## Work instruction
Look through the material below and show every line with the word "Given".
[Opening Excerpted data section]
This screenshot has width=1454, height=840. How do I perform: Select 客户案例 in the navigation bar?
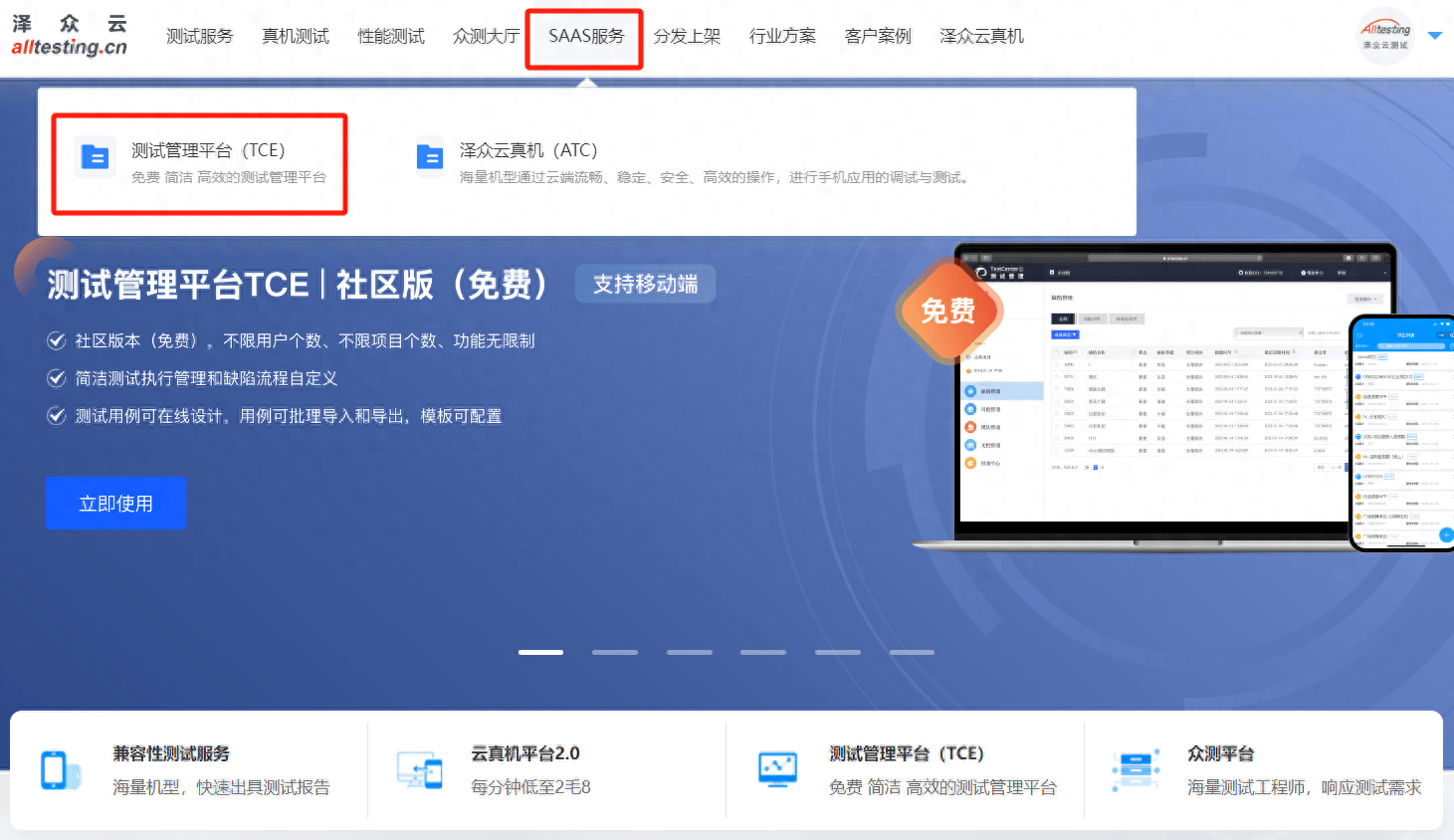[x=877, y=35]
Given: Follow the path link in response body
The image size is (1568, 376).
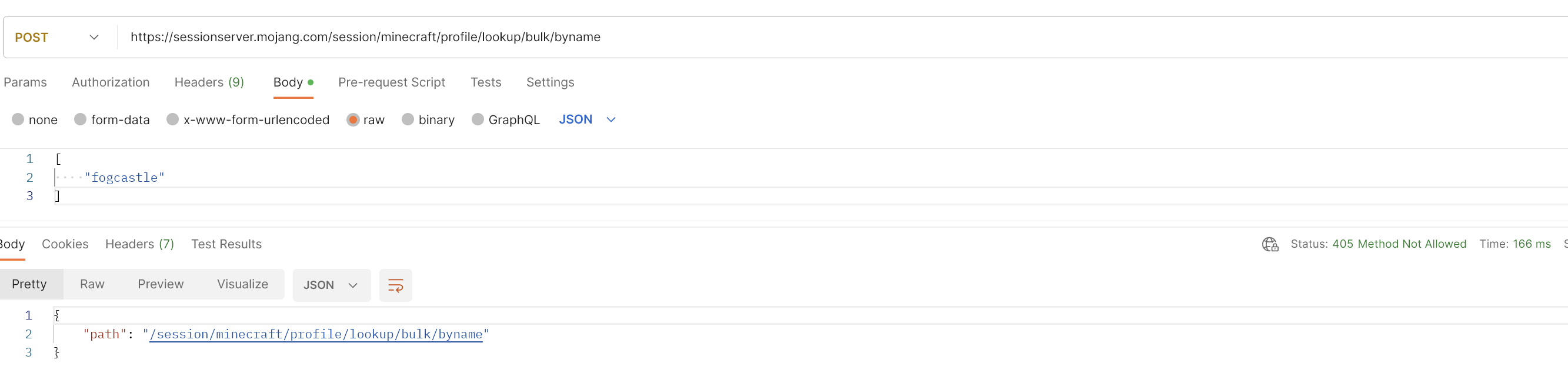Looking at the screenshot, I should click(x=315, y=335).
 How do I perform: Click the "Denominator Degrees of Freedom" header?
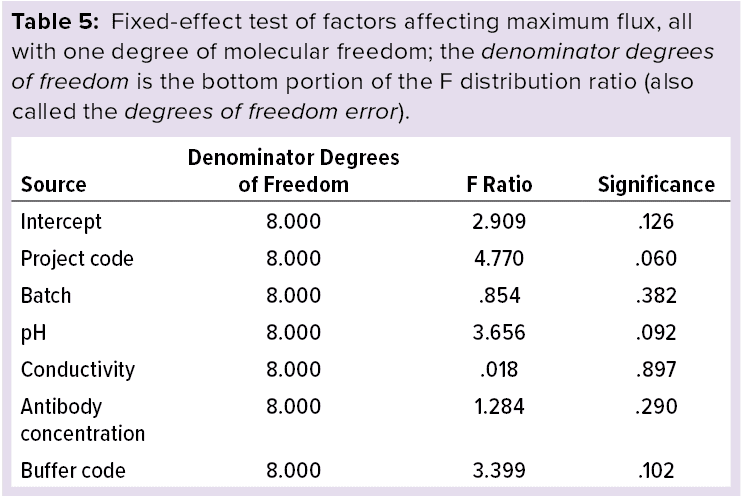[x=293, y=171]
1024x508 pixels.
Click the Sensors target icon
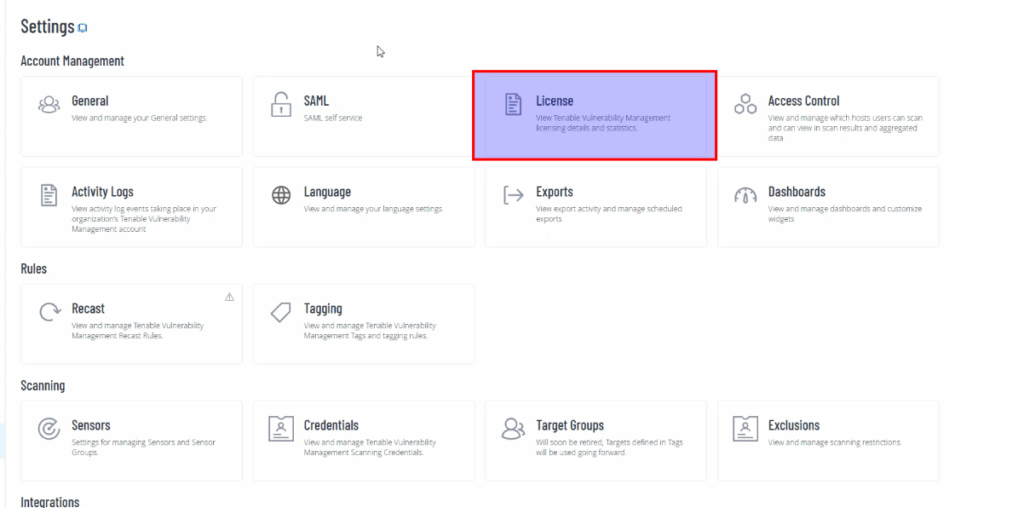pyautogui.click(x=49, y=428)
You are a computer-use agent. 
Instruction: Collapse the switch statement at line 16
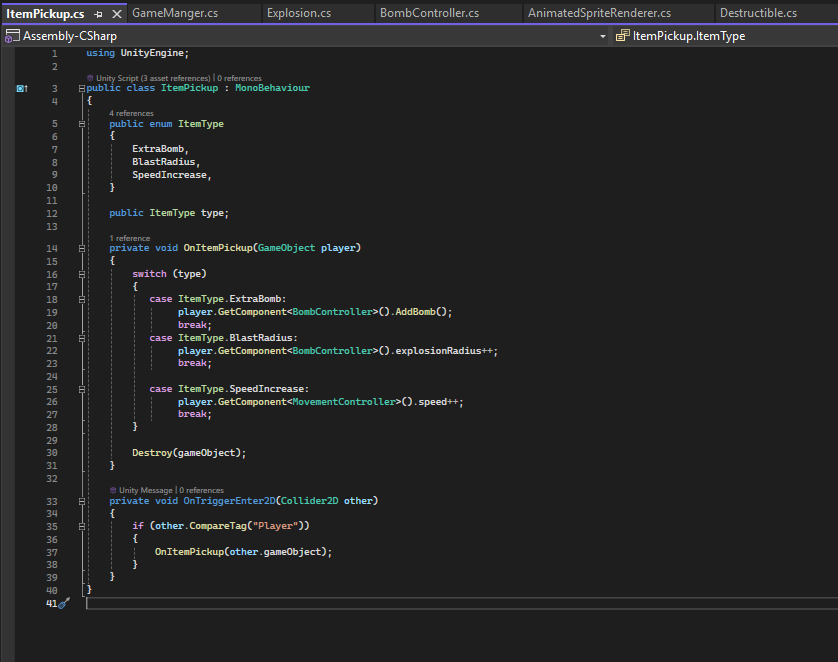pos(81,274)
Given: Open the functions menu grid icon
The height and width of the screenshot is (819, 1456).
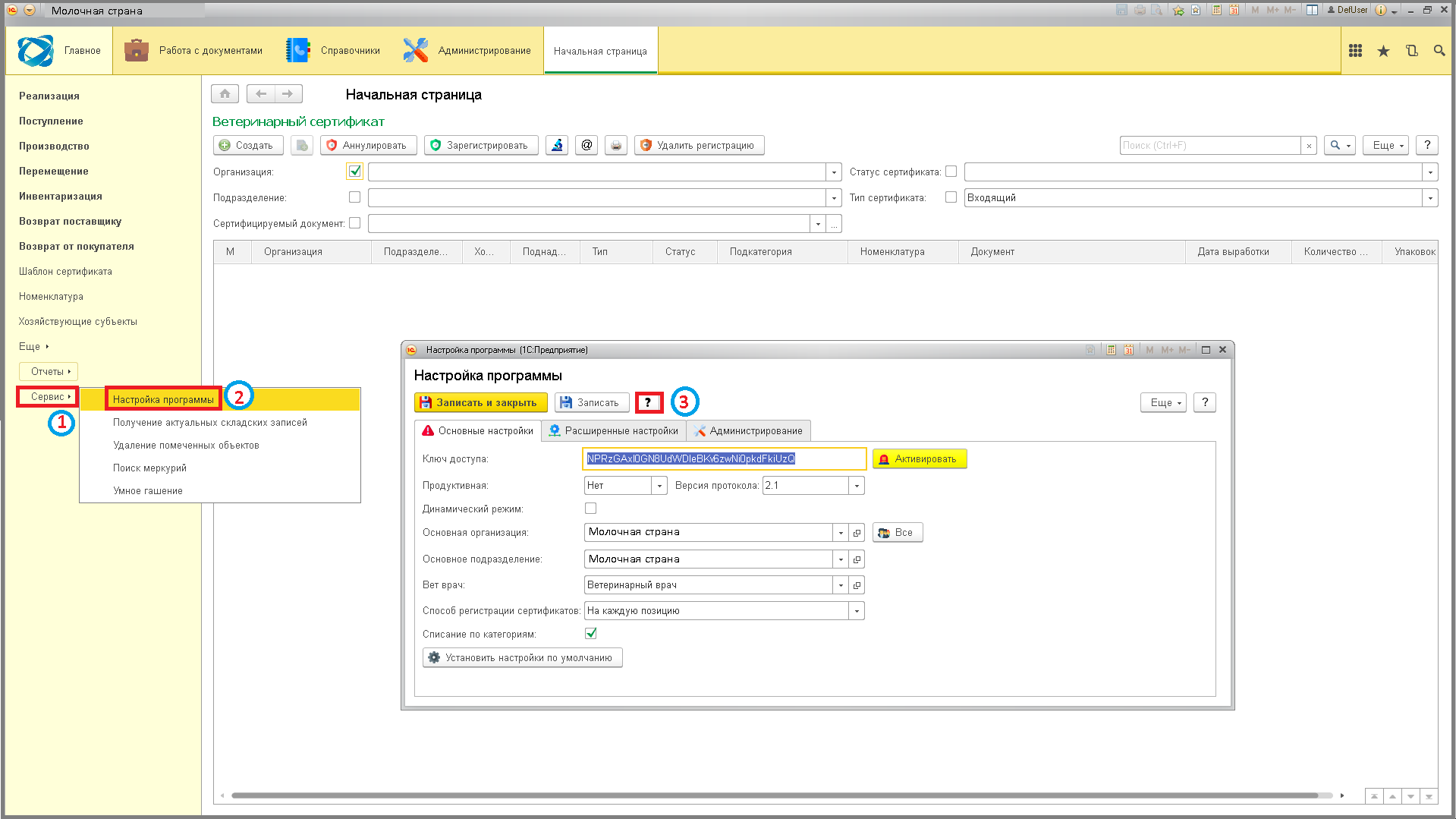Looking at the screenshot, I should [1355, 51].
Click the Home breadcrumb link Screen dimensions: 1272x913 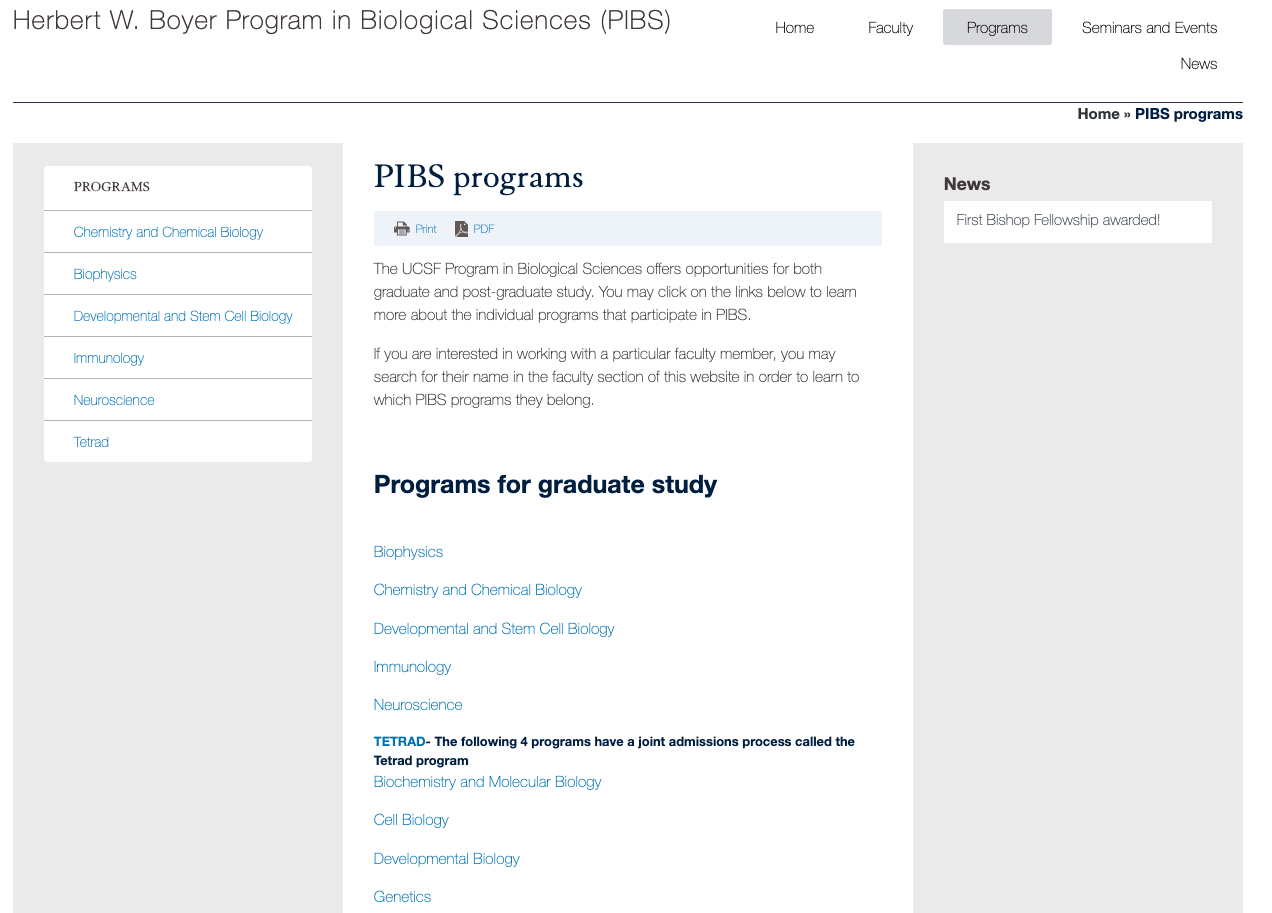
[Closing Excerpted data section]
## Written response
Given: Follow the path link in response body
Given: Open the functions menu grid icon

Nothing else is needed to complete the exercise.